Throughout 2020 and into 2021, leaders of the state’s higher education institutions diligently oversaw complex and proactive COVID-19 testing regimens as well as contact tracing and quarantining protocols, in demonstrably successful efforts to bring students and faculty safely back to campus. Different university leaders pursued varying approaches in these efforts to reopen and keep open their campuses–but all provided creative, responsive and effective leadership under the most challenging circumstances imaginable. And these efforts worked remarkably well.
When combined with adoption of online and socially distanced learning, the mitigation programs enacted by the state’s colleges and universities enabled Indiana’s students to continue their education even as the pandemic ebbed and flowed over the course of the academic year.
All of this speaks to exactly why university leaders like Dr. McRobbie, Father John Jenkins at Notre Dame, and other higher ed leaders across the state should be applauded now for taking bold action and leading the way once again as we seek to return to more normal life. In this case, with the decision to require vaccinations. Simply put, as we all know, vaccination is our most readily available ticket back.
The steps these leaders are taking are arguably among the best, fastest–and safest–ways to help more of us get there. Just as IU did in developing its original COVID-19 mitigation protocols last fall, the decision now to require vaccination is based on current science and the vast amount of data readily available to evaluate and rely upon the twin virtues of proven safety and high efficacy that continue to characterize all the currently authorized COVID vaccines.

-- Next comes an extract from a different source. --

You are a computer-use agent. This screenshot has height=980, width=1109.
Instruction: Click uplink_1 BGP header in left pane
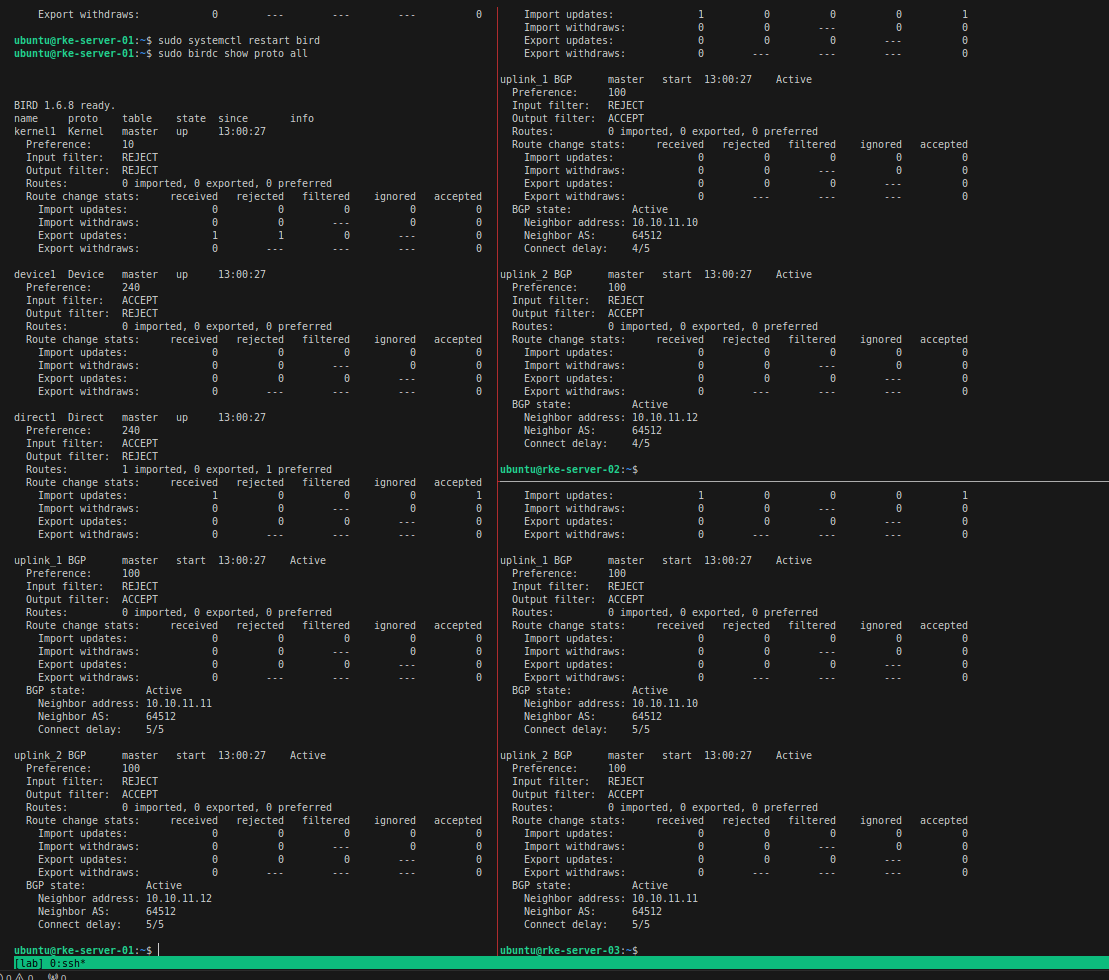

Despite COVID-19’s many challenges, Indiana University has been able to educate more than 90,000 students across its nine campuses over the past academic year, all while continuing to employ more than 21,000 faculty and staff. Along with providing education, these IU campuses and those who work and learn on them serve a critical economic and social function, driven primarily by in-person interactions, that further the growth of the state both today and tomorrow. Taking additional steps like this announced mandate, to further ensure the safety of those who regularly find themselves on campus or in class surrounded by scores of fellow students and colleagues, is commendable leadership. It is indeed another, helpful step forward in our continued, shared drive to get Indiana back to learning, to work–and to better days ahead.